THE INPUT
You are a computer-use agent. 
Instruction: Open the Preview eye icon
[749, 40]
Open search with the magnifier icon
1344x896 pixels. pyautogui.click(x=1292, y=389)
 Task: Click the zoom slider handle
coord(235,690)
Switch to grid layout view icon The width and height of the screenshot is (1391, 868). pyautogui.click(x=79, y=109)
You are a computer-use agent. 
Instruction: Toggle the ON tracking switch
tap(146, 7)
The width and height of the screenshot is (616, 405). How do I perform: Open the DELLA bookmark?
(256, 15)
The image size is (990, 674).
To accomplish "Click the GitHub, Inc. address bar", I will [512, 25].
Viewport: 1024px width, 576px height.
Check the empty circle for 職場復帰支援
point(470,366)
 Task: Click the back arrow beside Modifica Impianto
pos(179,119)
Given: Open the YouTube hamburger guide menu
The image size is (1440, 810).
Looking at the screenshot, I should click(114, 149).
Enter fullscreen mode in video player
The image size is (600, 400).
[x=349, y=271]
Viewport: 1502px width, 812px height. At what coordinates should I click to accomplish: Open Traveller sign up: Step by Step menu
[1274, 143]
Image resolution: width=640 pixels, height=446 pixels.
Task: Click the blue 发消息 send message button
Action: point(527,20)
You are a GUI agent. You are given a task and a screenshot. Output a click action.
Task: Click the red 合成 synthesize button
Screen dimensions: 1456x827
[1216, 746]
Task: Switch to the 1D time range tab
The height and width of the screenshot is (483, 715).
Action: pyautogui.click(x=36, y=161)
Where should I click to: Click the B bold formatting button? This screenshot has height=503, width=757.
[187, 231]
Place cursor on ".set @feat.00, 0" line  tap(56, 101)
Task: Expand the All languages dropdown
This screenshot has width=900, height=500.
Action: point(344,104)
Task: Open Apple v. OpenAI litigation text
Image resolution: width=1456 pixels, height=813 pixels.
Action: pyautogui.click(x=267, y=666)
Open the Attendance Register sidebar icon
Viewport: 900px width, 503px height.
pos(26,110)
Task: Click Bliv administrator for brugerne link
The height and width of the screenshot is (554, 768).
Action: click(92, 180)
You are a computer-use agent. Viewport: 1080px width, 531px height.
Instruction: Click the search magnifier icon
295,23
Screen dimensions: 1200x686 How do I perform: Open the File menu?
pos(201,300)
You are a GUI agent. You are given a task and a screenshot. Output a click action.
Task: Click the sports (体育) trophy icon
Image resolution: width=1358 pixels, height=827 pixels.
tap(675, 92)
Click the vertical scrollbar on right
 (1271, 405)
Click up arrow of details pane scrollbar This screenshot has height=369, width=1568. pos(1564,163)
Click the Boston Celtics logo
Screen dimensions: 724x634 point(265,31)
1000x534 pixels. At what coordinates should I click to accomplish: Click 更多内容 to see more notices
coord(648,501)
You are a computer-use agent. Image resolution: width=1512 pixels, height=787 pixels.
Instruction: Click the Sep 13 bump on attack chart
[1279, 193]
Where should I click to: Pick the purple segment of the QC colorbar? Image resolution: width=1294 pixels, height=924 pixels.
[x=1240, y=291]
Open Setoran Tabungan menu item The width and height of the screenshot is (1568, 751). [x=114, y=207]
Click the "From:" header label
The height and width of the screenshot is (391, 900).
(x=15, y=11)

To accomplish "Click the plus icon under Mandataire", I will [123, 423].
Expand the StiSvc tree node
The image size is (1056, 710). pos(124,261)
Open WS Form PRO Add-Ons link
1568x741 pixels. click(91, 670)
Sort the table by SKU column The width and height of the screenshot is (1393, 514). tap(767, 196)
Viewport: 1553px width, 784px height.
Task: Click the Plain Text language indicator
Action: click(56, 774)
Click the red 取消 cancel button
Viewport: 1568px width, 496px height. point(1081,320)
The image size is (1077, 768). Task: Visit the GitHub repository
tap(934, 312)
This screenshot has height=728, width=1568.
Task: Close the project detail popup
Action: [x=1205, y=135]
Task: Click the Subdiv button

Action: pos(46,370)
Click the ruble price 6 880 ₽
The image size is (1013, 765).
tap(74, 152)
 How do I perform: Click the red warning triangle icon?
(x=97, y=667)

ABOUT THIS EXERCISE
Write the entries out once more, exactly, without dropping a line.

EXPECTED OUTPUT
You are a computer-use agent. 
Instruction: Open the Preview eye icon
[749, 40]
Open search with the magnifier icon
1344x896 pixels. pyautogui.click(x=1292, y=389)
 Task: Click the zoom slider handle
coord(235,690)
Switch to grid layout view icon The width and height of the screenshot is (1391, 868). pyautogui.click(x=79, y=109)
You are a computer-use agent. 
Instruction: Toggle the ON tracking switch
tap(146, 7)
The width and height of the screenshot is (616, 405). How do I perform: Open the DELLA bookmark?
(256, 15)
The image size is (990, 674).
To accomplish "Click the GitHub, Inc. address bar", I will [512, 25].
Viewport: 1024px width, 576px height.
Check the empty circle for 職場復帰支援
point(470,366)
 Task: Click the back arrow beside Modifica Impianto
pos(179,119)
Given: Open the YouTube hamburger guide menu
The image size is (1440, 810).
Looking at the screenshot, I should click(114, 149).
Enter fullscreen mode in video player
The image size is (600, 400).
[x=349, y=271]
Viewport: 1502px width, 812px height. At what coordinates should I click to accomplish: Open Traveller sign up: Step by Step menu
[1274, 143]
Image resolution: width=640 pixels, height=446 pixels.
Task: Click the blue 发消息 send message button
Action: point(527,20)
You are a GUI agent. You are given a task and a screenshot. Output a click action.
Task: Click the red 合成 synthesize button
Screen dimensions: 1456x827
[1216, 746]
Task: Switch to the 1D time range tab
The height and width of the screenshot is (483, 715).
Action: pyautogui.click(x=36, y=161)
Where should I click to: Click the B bold formatting button? This screenshot has height=503, width=757.
[187, 231]
Place cursor on ".set @feat.00, 0" line  tap(56, 101)
Task: Expand the All languages dropdown
This screenshot has width=900, height=500.
Action: point(344,104)
Task: Open Apple v. OpenAI litigation text
Image resolution: width=1456 pixels, height=813 pixels.
Action: pyautogui.click(x=267, y=666)
Open the Attendance Register sidebar icon
Viewport: 900px width, 503px height.
pos(26,110)
Task: Click Bliv administrator for brugerne link
The height and width of the screenshot is (554, 768).
Action: click(92, 180)
You are a computer-use agent. Viewport: 1080px width, 531px height.
Instruction: Click the search magnifier icon
295,23
Screen dimensions: 1200x686 How do I perform: Open the File menu?
pos(201,300)
You are a GUI agent. You are given a task and a screenshot. Output a click action.
Task: Click the sports (体育) trophy icon
Image resolution: width=1358 pixels, height=827 pixels.
tap(675, 92)
Click the vertical scrollbar on right
 (1271, 405)
Click up arrow of details pane scrollbar This screenshot has height=369, width=1568. pos(1564,163)
Click the Boston Celtics logo
Screen dimensions: 724x634 point(265,31)
1000x534 pixels. At what coordinates should I click to accomplish: Click 更多内容 to see more notices
coord(648,501)
You are a computer-use agent. Image resolution: width=1512 pixels, height=787 pixels.
Instruction: Click the Sep 13 bump on attack chart
[1279, 193]
Where should I click to: Pick the purple segment of the QC colorbar? Image resolution: width=1294 pixels, height=924 pixels.
[x=1240, y=291]
Open Setoran Tabungan menu item The width and height of the screenshot is (1568, 751). [x=114, y=207]
Click the "From:" header label
The height and width of the screenshot is (391, 900).
(x=15, y=11)

To accomplish "Click the plus icon under Mandataire", I will [123, 423].
Expand the StiSvc tree node
The image size is (1056, 710). pos(124,261)
Open WS Form PRO Add-Ons link
1568x741 pixels. click(91, 670)
Sort the table by SKU column The width and height of the screenshot is (1393, 514). tap(767, 196)
Viewport: 1553px width, 784px height.
Task: Click the Plain Text language indicator
Action: click(56, 774)
Click the red 取消 cancel button
Viewport: 1568px width, 496px height. point(1081,320)
The image size is (1077, 768). Task: Visit the GitHub repository
tap(934, 312)
This screenshot has height=728, width=1568.
Task: Close the project detail popup
Action: [x=1205, y=135]
Task: Click the Subdiv button

Action: pos(46,370)
Click the ruble price 6 880 ₽
The image size is (1013, 765).
tap(74, 152)
 How do I perform: Click the red warning triangle icon?
(x=97, y=667)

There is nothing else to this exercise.